What to produce: Line by line, reproduce the records exactly.

Extracted data entries:

....

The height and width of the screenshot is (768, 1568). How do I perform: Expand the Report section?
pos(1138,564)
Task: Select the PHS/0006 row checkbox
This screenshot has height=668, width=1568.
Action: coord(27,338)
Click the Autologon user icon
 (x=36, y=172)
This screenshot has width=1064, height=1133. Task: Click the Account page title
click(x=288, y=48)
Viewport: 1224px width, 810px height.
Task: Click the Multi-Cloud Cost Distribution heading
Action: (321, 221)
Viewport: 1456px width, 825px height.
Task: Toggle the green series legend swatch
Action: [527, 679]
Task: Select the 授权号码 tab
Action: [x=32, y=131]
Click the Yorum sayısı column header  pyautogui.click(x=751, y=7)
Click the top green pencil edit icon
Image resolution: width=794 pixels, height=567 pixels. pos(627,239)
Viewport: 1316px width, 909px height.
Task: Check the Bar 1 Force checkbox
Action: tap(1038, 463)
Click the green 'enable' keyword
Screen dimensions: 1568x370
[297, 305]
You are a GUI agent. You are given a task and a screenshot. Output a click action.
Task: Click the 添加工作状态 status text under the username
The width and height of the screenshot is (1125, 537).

....

Answer to the problem:
The height and width of the screenshot is (768, 1568). How do I perform: Expand the Report section?
pos(1138,564)
Task: Select the PHS/0006 row checkbox
This screenshot has height=668, width=1568.
Action: coord(27,338)
Click the Autologon user icon
 (x=36, y=172)
This screenshot has width=1064, height=1133. Task: Click the Account page title
click(x=288, y=48)
Viewport: 1224px width, 810px height.
Task: Click the Multi-Cloud Cost Distribution heading
Action: (321, 221)
Viewport: 1456px width, 825px height.
Task: Toggle the green series legend swatch
Action: [527, 679]
Task: Select the 授权号码 tab
Action: [x=32, y=131]
Click the Yorum sayısı column header  pyautogui.click(x=751, y=7)
Click the top green pencil edit icon
Image resolution: width=794 pixels, height=567 pixels. pos(627,239)
Viewport: 1316px width, 909px height.
Task: Check the Bar 1 Force checkbox
Action: tap(1038, 463)
Click the green 'enable' keyword
Screen dimensions: 1568x370
[297, 305]
You are a GUI agent. You are given a task and a screenshot. Output a click action.
Task: Click the 添加工作状态 status text under the username
The width and height of the screenshot is (1125, 537).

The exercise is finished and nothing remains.